Des images impressionnantes montrent la traque d'un animal dans les forêts du Congo. Un énorme gorille de 175 kilos.

L’animal en question est un gorille de montagne, une espèce en voie de disparition. Il s'est échappé du parc national des Virunga, dans l’est de la République démocratique du Congo.

Le parc national s’étend sur 4800 m², en partie sur les montagnes des Virunga, près des frontières du Rwanda et de l'Ouganda.

Vidéo publiée par gorillacd le 18 juin sur YouTube.

"C’était la première fois qu’un animal s’éloignait autant et si longtemps"

Samantha Newport travaille au parc national des Virunga. Elle a assisté à la scène de la relocalisation du gorille.

Il n’existe plus que 720 gorilles de montagne dans le monde, dont 200 vivent dans le parc des Virunga. Chaque individu est donc particulièrement important. Nous avons 86 gorilles qui sont habitués à la présence humaine, qui sont suivis par nos pisteurs et qui peuvent être vus par les touristes. C’est le cas de Mukumba, le gorille de cette vidéo.

Il est sorti du parc pour aller manger du maïs et des bananes dans les champs. Il se trouvait à 5 kilomètres en dehors de la lisière du parc.

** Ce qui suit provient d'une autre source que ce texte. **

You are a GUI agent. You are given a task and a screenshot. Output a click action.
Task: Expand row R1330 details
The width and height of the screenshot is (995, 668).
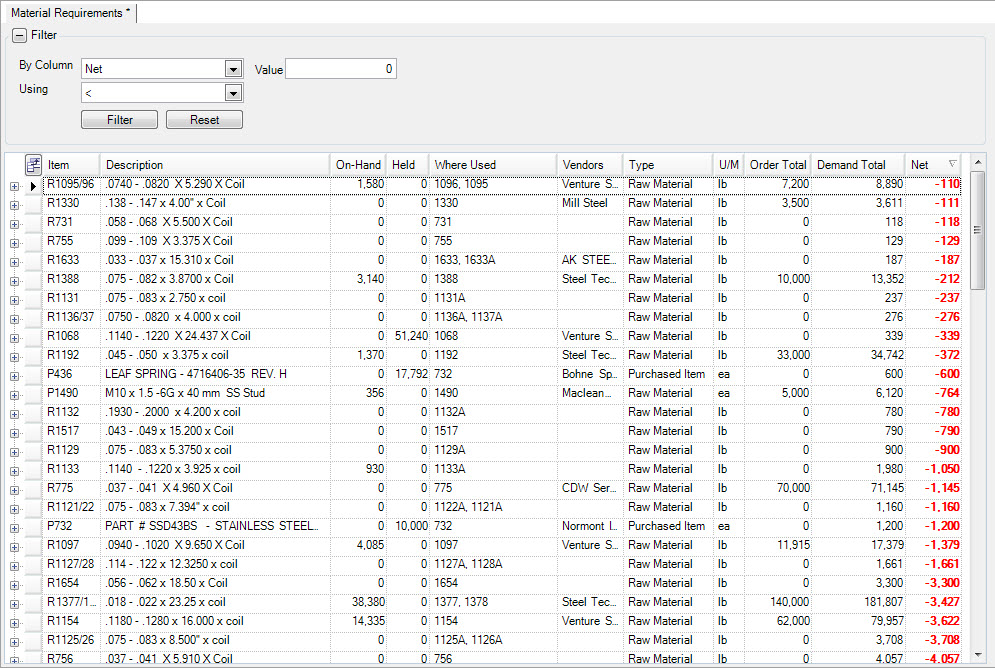pyautogui.click(x=14, y=204)

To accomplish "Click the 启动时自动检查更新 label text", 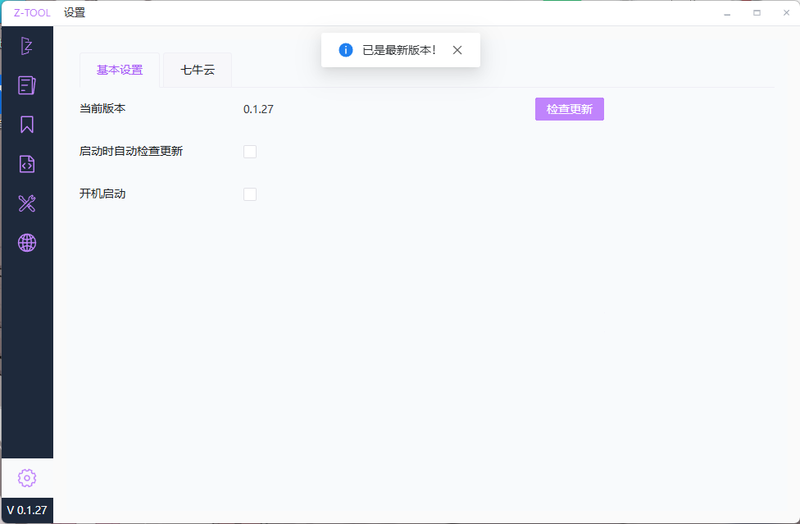I will pos(131,152).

Les gardes essayaient de l’inciter à rentrer depuis deux mois. Cela commençait à devenir dangereux pour Mukumba qui aurait pu être tué par les villageois en colère, inquiets pour leur récolte.

Nous avons donc pris la décision d’anesthésier le gorille. L’opération a mobilisé 40 personnes, notamment des gardes et des vétérinaires. Il fallait porter l’animal, mais aussi calmer les villageois qui ont assisté à la scène. La tâche a été délicate pour les vétérinaires. Il fallait refaire une injection de kétamine, un fort anesthésiant, toutes les 30 minutes pour garder Mukumba endormi, et contrôler sa température en permanence. Tout cela sous le soleil de plomb du Congo. Il a été transporté sur un brancard pendant 1h, puis 2h sur la route dans un 4X4, puis encore 2h à pied dans la forêt.

Nous l’avons ensuite placé à 3 kilomètres de la lisière à l’intérieur du parc, dans un endroit éloigné des champs pour éviter la tentation. Il a tenté de s’échapper à nouveau, mais les gardes l’en ont empêché.

Il est toujours dangereux d’anesthésier un animal, mais c’était un risque à prendre. Je crois bien que c’était la première fois qu’une telle opération a été menée. Nous avions déjà ramené des animaux qui s’étaient échappés du parc, comme des éléphants ou des buffles, mais jamais un animal ne s’était autant éloigné et aussi longtemps."